Sopravvivenze e adattamenti tra Settecento e Ottocento

Durante il XVIII e XIX secolo, gli inventari continuano a documentare un utilizzo promiscuo degli spazi: residenza parrocchiale e attività agricole convivevano stabilmente, confermando la natura “autofaga” della Pieve, capace di trasformarsi a seconda delle esigenze del contesto rurale e delle disponibilità dei pievani. Un’ulteriore testimonianza significativa è la relazione dell’ing. Sebastiano Benini del 1836, che offre un quadro dettagliato dello stato di degrado e suggerisce interventi urgenti di consolidamento, restituendo un’immagine precisa della configurazione planimetrica del complesso.

Il Novecento

l Novecento segnò una nuova fase critica: nel 1918 la Soprintendenza predispose un progetto di consolidamento strutturale che, a causa della mancanza di fondi, non venne completamente realizzato. Un parziale restauro fu eseguito nel 1919 con il rifacimento di colonne e tetto, ma la terza navata (quella destra) non venne mai riaperta, lasciando la Pieve mutilata e vulnerabile alle infiltrazioni, come riportato da documenti archivistici e dalle descrizioni del pievano Antonio Bimbi nel 1934.

Gli anni successivi furono caratterizzati da interventi sporadici e insufficienti: negli anni Trenta venne ricostruito il campanile, poi parzialmente demolito nel 1939 per problemi strutturali; seguirono lavori di manutenzione su tetto, forno, pozzo e pavimenti, documentati fino agli anni Quaranta. Dopo i danni subiti durante la Seconda guerra mondiale, la Pieve beneficiò di materiali forniti come risarcimento danni nel 1944.

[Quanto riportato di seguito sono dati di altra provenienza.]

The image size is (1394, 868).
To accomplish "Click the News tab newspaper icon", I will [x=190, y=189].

Negli anni Settanta, due importanti interventi segnarono la storia recente della Pieve: il primo (1976), diretto dal geom. Renzo Silvestri, prevedeva la demolizione e ricostruzione del campanile, il consolidamento dell’abside e la sistemazione della navata destra; il secondo (1979), progettato dal geom. Armando Vannocci, riguardò la canonica, con lavori estesi di rifacimento di coperture, solai, intonaci, infissi, impianti e pavimentazioni, per un totale di quasi 29 milioni di lire.

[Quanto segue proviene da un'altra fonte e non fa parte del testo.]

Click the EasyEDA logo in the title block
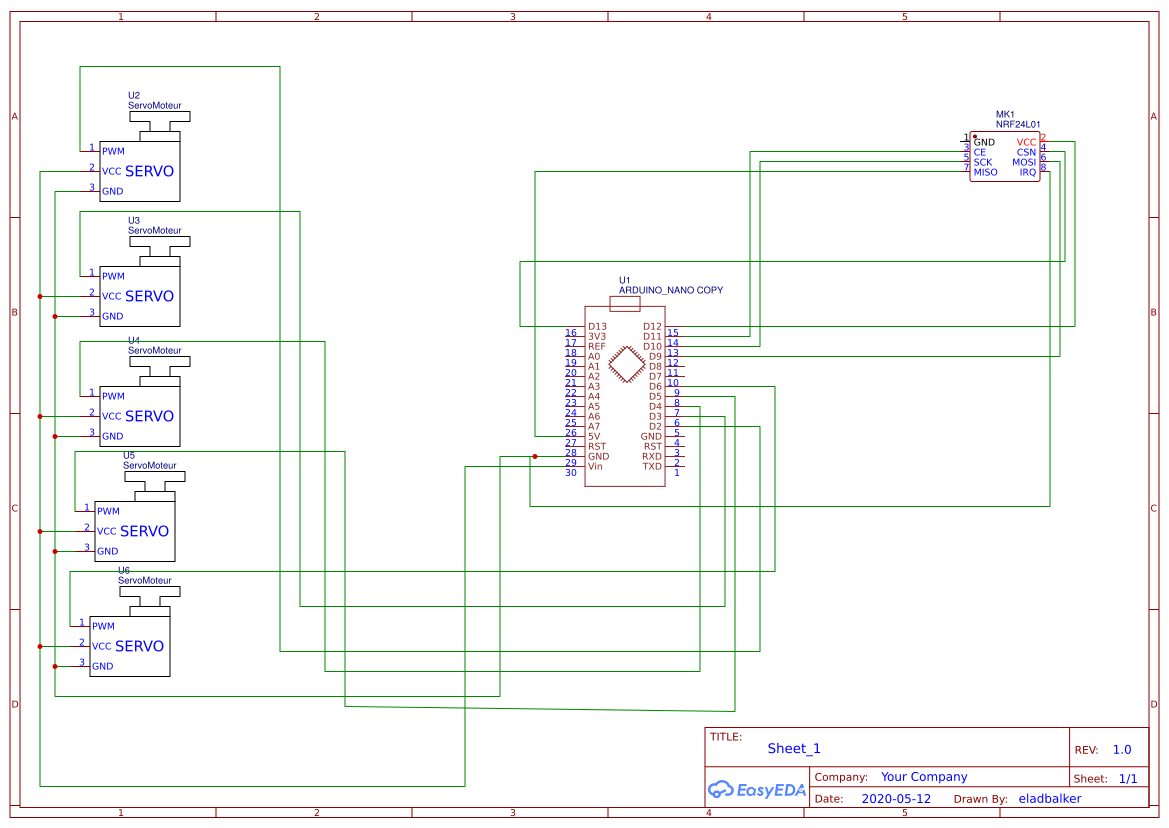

Nonostante questi sforzi, nel 1977 la Soprintendenza segnalò un uso improprio della navata destra e della casa canonica, trasformate in allevamenti avicoli con incubatrici, pollai e porcilaie, imponendo il ripristino urgente degli spazi alla loro originaria destinazione sacra e comunitaria. Questo episodio, tanto curioso quanto emblematico, testimonia la capacità della Pieve di adattarsi in modo sorprendente alle esigenze delle varie epoche, a volte in maniera decisamente impropria.

La rinascita

Oggi, dopo secoli di alterne vicende, la Pieve di San Giusto a Balli si prepara a scrivere un nuovo capitolo della propria storia: un percorso di rinascita volto a restituire al complesso la sua dignità originaria e a trasformarlo nuovamente in un punto di riferimento culturale e spirituale, capace di coniugare memoria storica e prospettive future.